What manages the means of production if not a government? Saying "the people" is as hollow as the US talking about "Freedom" and "Democracy". "The people" cannot merely project their will into the aether and have it realized, they need some method of organization. They need to be able to administrate complex systems rather than just hang out in "primitive communism but with high technology somehow". Whatever that system is and whatever you call it, that's a government. In a system of democratic government that administers things, the difference between "the people" owning things and the government -- here an organ that exists only so the people can manage the means of production -- owning them is immaterial.

[–] GarbageShoot@hexbear.net 4 points 11 months ago

If you don't want to start a political argument, that's not the way to do it.

[–] GarbageShoot@hexbear.net 7 points 11 months ago (13 children)

One needs to be careful with the word "liberal", because it means very different things in different contexts (in large part due to political parties identifying themselves as "liberal"). In the stricter political-philosophical sense, liberalism is very closely tied with capitalism and the "freedom" to own things as private property (market allowing) and do what you want with it.

[–] GarbageShoot@hexbear.net 25 points 11 months ago (4 children)

The most textbook definition of communism as a political-economic organization (rather than an ideology) is that of a "stateless, classless, moneyless society."

[–] GarbageShoot@hexbear.net 6 points 11 months ago

What happens to pensions/retirement savings

These are still paid. Socialism is concerned with the means of production, not what amount to bank accounts.

land ownership

If it's a personal residence, it's cool. If it's a business's privately-owned land, it's up for grabs if the local community has a better use for it

inheritance

See the above distinctions. Money is secondary and personal property is fine, private property is liable to be taken.

the apartment your are renting out to pay for your own rent

Either the cost of your rent is dramatically reduced or your housing is turned into some type of cooperative, so there's no need to exploit someone else to make rent.

I would like to encourage you to read Engels' "Socialism: Utopian and Scientific".

[–] GarbageShoot@hexbear.net 12 points 1 year ago

I think people jump to "Read On Authority" to quickly, a behavior that amounts to scripture-quoting, but

I just threw it into chatgpt, I think I understand now. It's basically saying that some level of authority is necessary for society to function (which I wouldn't have argued against otherwise).

chatgpt sucks and has demonstrated that again here. On Authority essentially argues that a socialist revolution 1: is itself a monumental exercise of authority and 2: requires authority to be protected when it exists in a world fundamentally hostile to it.

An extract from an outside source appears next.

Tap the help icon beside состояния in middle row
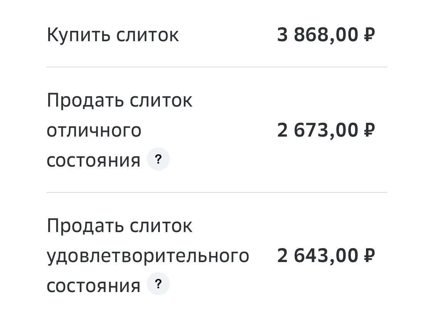The width and height of the screenshot is (433, 314). pyautogui.click(x=158, y=159)
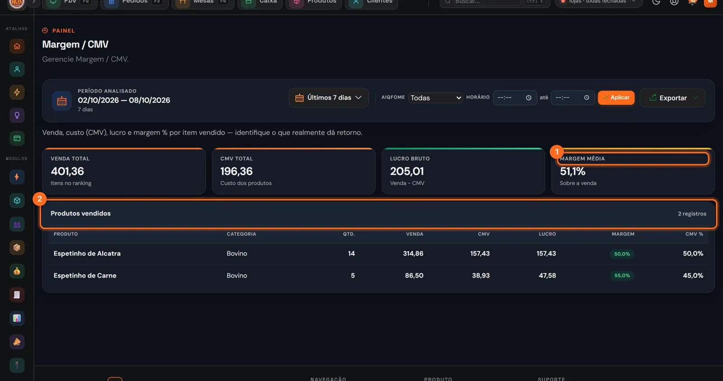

There are some ancillary arguments about command structures, but overall it is written in opposition to anarchist dogmatism about "Authority" being an evil thing that must be discarded.

I'll let someone else unpack the "Stalinist Russia" part

[–] GarbageShoot@hexbear.net 7 points 1 year ago (1 children)

Unfortunately for your ideology, most Chinese people support their government:

https://ash.harvard.edu/files/ash/files/final_policy_brief_7.6.2020.pdf

How do you reconcile this? Shall we trot out some paternalisms about "brainwashing" next?